Subsidies from providers are not necessary to maintain affordability and only further hurts those remaining in the group commercial products by exacerbating the further need for cross subsidization, or higher commercial rates to offset low government program rates. Providers need to consider weighing their options as payers push to keep and grow the HIX discount gap to improve their competitive position and margins.

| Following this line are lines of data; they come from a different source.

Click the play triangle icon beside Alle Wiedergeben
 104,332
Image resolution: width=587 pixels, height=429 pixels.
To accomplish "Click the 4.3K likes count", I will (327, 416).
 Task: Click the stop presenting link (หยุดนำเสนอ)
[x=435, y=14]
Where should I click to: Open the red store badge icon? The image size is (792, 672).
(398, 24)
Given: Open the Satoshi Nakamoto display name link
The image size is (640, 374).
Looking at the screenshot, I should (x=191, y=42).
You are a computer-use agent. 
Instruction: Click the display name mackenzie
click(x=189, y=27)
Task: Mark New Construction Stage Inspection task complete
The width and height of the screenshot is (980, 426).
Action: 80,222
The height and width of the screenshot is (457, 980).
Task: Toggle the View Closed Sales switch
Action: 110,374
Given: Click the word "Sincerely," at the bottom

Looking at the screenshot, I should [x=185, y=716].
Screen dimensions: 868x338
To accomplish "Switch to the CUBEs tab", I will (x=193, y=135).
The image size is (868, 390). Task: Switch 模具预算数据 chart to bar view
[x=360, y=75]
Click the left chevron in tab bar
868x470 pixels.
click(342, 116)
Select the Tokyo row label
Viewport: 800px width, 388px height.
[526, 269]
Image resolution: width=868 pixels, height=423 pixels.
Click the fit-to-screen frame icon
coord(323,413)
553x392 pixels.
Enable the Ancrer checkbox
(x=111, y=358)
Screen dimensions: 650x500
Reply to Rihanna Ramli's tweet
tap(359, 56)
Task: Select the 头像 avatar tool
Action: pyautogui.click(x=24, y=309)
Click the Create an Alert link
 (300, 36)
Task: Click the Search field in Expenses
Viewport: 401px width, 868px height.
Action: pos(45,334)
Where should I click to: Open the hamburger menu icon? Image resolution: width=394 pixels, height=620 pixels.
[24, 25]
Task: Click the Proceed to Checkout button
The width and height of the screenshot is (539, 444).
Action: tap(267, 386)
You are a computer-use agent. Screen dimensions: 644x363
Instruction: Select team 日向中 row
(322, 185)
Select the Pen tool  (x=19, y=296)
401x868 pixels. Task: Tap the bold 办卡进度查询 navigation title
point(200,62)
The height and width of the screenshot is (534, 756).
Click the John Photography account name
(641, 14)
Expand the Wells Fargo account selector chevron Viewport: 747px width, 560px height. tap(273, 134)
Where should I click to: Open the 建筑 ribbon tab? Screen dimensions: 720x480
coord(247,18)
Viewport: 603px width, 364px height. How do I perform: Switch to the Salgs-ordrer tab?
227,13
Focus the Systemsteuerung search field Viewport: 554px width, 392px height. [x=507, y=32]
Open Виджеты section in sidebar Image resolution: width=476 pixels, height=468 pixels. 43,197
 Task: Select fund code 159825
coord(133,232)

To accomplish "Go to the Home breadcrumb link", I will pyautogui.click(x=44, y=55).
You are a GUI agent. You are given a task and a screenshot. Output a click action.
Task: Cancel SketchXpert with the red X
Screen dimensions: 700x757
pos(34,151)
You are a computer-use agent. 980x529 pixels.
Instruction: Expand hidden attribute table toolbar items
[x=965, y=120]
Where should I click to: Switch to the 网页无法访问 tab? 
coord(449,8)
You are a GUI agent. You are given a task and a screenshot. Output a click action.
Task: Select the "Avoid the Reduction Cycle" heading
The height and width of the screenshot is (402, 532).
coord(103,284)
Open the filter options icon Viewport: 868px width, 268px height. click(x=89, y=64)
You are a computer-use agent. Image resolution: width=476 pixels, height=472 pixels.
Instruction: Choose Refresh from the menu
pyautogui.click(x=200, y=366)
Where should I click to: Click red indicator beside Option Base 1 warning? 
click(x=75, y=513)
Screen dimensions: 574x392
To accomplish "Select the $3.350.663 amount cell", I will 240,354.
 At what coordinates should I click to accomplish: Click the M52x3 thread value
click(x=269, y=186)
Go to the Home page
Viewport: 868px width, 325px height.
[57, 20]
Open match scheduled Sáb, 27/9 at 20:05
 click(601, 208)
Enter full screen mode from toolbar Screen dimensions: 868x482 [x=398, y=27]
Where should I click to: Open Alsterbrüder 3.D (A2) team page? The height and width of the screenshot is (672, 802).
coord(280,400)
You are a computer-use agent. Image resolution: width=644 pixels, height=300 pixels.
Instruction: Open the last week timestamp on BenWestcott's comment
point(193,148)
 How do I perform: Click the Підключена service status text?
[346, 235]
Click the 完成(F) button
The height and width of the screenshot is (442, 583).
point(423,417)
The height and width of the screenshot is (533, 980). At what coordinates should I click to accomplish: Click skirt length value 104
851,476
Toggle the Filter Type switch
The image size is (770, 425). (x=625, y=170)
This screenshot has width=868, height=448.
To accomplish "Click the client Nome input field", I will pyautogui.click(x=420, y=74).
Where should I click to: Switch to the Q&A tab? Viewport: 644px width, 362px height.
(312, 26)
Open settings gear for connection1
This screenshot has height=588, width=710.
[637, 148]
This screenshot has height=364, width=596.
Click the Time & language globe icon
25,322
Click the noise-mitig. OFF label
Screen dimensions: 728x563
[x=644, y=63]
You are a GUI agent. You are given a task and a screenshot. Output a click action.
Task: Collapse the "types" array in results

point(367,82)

They also need to be proactive in their approach to HIX contracting and act now to avoid a “race to the bottom." Providers need to be prepared to possibly walk away in the short-term from incremental, low-margin business to preserve commercial margins in the long-term.

Recommended strategies for providers:

1. Negotiate higher HIX rates with the goal of getting full commercial rates by 2027. 

2. Reduce the number of HIX plans they contract with to consolidate leverage. 

3. Closely examine HIX yields and impact of down coding, denials and bad debt. 

4. Don’t allow payers to exclude your health system from their HIX network, and use your leverage to be included at the rates you require.

The bottom line: Providers need to take proactive steps now to address what is sure to be the next big fight with payers over reimbursements.

Scott Ellsworth is the president and founder of Ellsworth Consulting. Prior to starting his consulting business in 2022, Mr. Ellsworth was a senior executive at Centene, UnitedHealth Group's Optum, and Excellus Blue Cross Blue Shield.